Element and text position data
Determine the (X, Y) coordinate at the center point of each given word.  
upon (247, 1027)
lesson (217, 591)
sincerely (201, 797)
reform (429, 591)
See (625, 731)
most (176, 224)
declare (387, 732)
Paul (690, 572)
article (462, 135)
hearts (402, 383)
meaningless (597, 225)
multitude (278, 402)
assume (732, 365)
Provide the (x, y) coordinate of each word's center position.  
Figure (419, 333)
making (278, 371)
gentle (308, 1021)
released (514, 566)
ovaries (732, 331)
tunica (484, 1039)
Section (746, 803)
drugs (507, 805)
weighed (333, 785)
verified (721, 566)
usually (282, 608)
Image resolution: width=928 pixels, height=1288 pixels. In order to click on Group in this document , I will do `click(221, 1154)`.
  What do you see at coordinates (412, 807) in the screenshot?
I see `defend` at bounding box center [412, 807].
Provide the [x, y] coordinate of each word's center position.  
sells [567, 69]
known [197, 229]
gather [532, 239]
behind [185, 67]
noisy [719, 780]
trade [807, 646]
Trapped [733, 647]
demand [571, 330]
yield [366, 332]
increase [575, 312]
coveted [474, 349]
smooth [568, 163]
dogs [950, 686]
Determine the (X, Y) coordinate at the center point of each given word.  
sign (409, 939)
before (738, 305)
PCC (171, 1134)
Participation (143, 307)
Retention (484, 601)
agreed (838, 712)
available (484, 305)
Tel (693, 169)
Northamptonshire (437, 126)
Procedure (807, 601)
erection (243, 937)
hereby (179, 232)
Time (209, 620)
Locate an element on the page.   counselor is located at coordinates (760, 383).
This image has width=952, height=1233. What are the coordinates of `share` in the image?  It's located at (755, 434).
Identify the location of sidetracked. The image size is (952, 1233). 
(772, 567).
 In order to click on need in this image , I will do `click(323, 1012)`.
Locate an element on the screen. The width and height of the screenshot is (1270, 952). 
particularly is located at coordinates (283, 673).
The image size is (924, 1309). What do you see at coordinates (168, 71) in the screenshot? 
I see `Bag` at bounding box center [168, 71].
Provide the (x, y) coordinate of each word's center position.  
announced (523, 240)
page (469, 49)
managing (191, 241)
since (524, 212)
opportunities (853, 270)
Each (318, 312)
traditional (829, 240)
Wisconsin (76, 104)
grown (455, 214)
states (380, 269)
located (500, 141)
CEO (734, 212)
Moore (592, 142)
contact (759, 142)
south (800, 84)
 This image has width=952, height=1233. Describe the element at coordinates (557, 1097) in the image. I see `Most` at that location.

_PROBLEM DESCRIPTION_
Pick out every line of the data above that contains the word "location", treating uppercase and lowercase as different.

_WORKED SOLUTION_
Identify the location of sidetracked. The image size is (952, 1233). 
 This image has width=952, height=1233. Describe the element at coordinates (557, 1097) in the image. I see `Most` at that location.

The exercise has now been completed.